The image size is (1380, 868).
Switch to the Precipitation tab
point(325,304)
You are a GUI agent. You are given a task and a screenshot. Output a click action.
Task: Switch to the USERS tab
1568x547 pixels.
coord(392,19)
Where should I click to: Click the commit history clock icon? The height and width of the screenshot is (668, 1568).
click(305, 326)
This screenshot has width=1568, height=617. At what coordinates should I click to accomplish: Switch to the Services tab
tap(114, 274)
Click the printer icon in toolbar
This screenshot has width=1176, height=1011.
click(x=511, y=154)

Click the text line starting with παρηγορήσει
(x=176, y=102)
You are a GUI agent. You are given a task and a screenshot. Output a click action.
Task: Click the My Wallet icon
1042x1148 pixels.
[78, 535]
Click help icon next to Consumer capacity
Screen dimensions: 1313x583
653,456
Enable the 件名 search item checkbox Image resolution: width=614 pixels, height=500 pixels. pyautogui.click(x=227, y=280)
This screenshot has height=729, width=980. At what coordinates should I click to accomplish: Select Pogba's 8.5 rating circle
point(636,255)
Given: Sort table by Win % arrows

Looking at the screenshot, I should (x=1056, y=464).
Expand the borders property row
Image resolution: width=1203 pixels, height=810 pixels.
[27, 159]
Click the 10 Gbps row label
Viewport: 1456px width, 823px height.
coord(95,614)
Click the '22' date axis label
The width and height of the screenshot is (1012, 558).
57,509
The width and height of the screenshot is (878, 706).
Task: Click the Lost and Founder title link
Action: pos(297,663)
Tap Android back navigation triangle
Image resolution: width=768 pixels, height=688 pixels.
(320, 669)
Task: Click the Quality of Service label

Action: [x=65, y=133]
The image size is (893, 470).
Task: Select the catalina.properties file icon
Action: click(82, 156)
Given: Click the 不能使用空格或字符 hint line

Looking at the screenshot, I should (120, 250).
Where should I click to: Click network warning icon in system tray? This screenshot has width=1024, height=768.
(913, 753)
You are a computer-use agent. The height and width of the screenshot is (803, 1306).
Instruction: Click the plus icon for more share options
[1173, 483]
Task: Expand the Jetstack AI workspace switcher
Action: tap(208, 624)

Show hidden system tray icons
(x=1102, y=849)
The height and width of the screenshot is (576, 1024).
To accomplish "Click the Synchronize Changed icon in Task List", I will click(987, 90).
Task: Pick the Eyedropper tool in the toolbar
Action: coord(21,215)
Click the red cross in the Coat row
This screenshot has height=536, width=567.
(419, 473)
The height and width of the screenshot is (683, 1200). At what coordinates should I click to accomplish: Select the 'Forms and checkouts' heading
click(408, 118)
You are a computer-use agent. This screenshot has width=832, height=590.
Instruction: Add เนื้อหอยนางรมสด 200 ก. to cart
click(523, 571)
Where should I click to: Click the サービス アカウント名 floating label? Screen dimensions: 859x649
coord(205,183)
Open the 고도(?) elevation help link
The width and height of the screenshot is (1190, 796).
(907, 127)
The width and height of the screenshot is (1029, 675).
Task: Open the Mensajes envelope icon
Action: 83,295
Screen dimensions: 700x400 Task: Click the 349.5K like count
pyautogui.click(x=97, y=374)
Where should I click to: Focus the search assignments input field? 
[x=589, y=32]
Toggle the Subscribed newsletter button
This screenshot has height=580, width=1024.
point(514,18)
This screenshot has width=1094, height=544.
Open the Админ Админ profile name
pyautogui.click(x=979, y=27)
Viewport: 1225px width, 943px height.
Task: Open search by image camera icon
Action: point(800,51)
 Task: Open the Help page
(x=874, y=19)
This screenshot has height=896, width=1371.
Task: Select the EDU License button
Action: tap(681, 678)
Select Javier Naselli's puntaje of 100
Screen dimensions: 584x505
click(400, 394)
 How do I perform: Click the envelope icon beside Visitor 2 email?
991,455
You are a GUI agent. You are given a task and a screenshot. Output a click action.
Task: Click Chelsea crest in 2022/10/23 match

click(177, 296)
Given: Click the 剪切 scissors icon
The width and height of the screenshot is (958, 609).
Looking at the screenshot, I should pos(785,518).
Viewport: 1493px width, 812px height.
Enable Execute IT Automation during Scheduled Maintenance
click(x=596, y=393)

□ □ □ □ □

### [The problem]
Could you copy each line of the material that holds "computer"?

### [Worked solution]
You are a computer-use agent. The height and width of the screenshot is (803, 1306).
You are a computer-use agent. This screenshot has width=832, height=590.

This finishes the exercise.